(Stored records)
=== Section Start ===

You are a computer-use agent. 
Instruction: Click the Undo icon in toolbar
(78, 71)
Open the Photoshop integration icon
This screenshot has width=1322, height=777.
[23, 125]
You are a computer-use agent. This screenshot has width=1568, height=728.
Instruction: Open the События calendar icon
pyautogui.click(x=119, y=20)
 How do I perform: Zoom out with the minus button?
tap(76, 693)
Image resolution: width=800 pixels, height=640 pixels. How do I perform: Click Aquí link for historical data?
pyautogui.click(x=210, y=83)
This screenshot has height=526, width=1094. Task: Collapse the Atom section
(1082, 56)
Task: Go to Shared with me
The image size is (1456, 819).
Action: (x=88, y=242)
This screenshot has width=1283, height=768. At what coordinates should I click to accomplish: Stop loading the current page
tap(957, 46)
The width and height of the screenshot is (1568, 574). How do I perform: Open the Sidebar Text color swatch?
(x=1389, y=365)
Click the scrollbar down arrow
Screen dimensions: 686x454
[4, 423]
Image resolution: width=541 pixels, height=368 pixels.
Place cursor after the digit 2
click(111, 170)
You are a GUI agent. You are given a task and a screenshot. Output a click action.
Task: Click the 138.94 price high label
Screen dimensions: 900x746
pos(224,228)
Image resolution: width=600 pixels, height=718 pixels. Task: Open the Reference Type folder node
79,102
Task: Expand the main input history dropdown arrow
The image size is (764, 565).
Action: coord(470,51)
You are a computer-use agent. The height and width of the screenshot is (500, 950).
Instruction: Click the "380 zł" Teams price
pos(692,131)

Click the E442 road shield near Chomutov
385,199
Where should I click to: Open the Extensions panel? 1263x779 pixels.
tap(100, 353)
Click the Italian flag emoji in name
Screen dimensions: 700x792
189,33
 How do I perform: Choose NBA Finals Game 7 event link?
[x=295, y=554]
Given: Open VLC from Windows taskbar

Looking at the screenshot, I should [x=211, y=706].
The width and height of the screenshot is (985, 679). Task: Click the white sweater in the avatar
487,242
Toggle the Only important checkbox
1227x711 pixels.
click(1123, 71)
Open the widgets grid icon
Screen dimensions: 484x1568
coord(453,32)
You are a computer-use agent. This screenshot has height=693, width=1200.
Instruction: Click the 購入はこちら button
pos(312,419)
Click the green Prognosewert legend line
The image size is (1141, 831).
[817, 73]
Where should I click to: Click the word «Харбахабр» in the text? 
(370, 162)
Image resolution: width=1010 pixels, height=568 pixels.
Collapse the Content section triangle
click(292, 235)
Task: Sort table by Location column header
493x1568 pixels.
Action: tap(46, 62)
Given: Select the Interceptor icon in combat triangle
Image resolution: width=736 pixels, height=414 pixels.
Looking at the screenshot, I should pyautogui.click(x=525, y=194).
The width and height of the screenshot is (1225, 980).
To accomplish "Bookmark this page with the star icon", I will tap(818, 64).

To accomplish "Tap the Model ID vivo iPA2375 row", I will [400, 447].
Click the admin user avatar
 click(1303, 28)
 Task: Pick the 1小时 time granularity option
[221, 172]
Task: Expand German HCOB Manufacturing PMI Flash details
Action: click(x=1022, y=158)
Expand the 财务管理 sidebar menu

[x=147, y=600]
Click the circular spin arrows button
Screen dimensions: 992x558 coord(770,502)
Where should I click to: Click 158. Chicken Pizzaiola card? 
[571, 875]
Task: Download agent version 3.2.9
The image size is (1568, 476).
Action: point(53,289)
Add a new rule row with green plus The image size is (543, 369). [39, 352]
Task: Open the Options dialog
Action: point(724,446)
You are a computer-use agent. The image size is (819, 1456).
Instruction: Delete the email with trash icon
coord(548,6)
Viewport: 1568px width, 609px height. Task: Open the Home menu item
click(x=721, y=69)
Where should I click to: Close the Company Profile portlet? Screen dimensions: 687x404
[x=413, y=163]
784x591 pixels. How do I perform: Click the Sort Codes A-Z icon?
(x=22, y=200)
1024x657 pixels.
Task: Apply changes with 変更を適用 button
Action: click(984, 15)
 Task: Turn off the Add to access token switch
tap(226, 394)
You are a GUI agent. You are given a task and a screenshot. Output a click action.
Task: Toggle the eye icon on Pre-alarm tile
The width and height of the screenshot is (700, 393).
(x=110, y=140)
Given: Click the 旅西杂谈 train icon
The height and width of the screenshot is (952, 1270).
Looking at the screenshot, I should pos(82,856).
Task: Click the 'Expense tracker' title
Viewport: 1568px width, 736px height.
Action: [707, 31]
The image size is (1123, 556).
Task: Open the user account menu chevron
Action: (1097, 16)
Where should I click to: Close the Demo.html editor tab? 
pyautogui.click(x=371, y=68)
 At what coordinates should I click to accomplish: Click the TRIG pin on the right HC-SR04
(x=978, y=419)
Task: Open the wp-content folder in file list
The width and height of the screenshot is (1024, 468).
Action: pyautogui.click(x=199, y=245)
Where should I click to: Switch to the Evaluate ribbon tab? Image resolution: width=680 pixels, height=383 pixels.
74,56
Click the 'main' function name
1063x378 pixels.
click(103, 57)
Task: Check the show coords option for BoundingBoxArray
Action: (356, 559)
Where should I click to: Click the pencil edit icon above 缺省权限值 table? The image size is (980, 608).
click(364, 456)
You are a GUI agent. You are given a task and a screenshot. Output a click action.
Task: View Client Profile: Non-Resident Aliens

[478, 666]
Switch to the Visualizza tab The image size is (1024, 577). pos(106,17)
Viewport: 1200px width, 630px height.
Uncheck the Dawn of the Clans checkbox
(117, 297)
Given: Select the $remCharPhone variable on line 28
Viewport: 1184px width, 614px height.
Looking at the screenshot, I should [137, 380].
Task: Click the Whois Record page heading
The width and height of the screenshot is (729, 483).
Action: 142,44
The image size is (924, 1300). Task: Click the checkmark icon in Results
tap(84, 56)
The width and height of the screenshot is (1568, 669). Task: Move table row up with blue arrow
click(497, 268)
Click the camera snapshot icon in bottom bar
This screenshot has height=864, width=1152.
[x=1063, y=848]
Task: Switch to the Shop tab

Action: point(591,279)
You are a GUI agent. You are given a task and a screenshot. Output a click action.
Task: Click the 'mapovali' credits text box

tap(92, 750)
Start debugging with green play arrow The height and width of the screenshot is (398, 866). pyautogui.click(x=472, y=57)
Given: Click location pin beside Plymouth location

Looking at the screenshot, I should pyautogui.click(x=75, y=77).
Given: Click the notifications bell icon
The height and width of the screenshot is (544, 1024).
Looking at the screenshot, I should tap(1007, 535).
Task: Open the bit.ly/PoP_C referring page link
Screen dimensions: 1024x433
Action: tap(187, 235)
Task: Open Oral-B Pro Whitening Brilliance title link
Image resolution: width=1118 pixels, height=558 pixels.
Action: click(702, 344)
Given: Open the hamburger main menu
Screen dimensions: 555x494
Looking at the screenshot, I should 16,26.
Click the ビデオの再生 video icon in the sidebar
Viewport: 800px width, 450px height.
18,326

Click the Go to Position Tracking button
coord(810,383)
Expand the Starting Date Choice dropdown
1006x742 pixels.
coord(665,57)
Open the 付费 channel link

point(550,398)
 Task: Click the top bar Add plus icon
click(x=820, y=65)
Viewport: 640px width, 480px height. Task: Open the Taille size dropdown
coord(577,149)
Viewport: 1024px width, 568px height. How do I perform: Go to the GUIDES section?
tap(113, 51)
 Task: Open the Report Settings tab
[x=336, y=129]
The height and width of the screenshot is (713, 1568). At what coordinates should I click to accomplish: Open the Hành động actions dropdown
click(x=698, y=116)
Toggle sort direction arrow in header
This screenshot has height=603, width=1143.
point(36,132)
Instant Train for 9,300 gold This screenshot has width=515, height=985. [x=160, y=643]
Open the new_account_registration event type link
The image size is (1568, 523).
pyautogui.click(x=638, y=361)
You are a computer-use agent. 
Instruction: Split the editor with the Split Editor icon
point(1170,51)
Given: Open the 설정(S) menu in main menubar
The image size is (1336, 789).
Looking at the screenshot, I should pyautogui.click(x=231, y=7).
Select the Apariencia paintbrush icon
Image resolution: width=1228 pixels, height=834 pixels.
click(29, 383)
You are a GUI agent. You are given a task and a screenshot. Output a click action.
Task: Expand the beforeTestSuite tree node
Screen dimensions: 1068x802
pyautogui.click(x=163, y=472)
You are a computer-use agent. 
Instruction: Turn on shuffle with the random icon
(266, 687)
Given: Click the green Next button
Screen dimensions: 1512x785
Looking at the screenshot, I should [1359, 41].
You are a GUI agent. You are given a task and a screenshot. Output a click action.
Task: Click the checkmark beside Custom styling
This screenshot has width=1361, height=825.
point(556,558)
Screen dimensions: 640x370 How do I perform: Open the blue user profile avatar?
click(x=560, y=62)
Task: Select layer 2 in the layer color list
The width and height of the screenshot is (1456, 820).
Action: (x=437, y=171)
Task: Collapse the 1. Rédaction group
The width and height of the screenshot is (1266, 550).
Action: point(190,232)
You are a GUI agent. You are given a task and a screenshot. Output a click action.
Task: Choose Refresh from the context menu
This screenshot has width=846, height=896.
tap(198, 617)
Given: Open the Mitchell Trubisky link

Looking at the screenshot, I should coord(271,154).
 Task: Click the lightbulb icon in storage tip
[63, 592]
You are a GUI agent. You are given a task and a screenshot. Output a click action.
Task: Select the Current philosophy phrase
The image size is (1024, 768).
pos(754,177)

=== Section End ===

Output the lines above between the one holding "Task: Click the 'mapovali' credits text box" and the one holding "Open the new_account_registration", inclusive, with nothing before or after them.

**ANSWER TO THIS TASK:**
Task: Click the 'mapovali' credits text box

tap(92, 750)
Start debugging with green play arrow The height and width of the screenshot is (398, 866). pyautogui.click(x=472, y=57)
Given: Click location pin beside Plymouth location

Looking at the screenshot, I should pyautogui.click(x=75, y=77).
Given: Click the notifications bell icon
The height and width of the screenshot is (544, 1024).
Looking at the screenshot, I should tap(1007, 535).
Task: Open the bit.ly/PoP_C referring page link
Screen dimensions: 1024x433
Action: tap(187, 235)
Task: Open Oral-B Pro Whitening Brilliance title link
Image resolution: width=1118 pixels, height=558 pixels.
Action: click(702, 344)
Given: Open the hamburger main menu
Screen dimensions: 555x494
Looking at the screenshot, I should 16,26.
Click the ビデオの再生 video icon in the sidebar
Viewport: 800px width, 450px height.
18,326

Click the Go to Position Tracking button
coord(810,383)
Expand the Starting Date Choice dropdown
1006x742 pixels.
coord(665,57)
Open the 付费 channel link

point(550,398)
 Task: Click the top bar Add plus icon
click(x=820, y=65)
Viewport: 640px width, 480px height. Task: Open the Taille size dropdown
coord(577,149)
Viewport: 1024px width, 568px height. How do I perform: Go to the GUIDES section?
tap(113, 51)
 Task: Open the Report Settings tab
[x=336, y=129]
The height and width of the screenshot is (713, 1568). At what coordinates should I click to accomplish: Open the Hành động actions dropdown
click(x=698, y=116)
Toggle sort direction arrow in header
This screenshot has height=603, width=1143.
point(36,132)
Instant Train for 9,300 gold This screenshot has width=515, height=985. [x=160, y=643]
Open the new_account_registration event type link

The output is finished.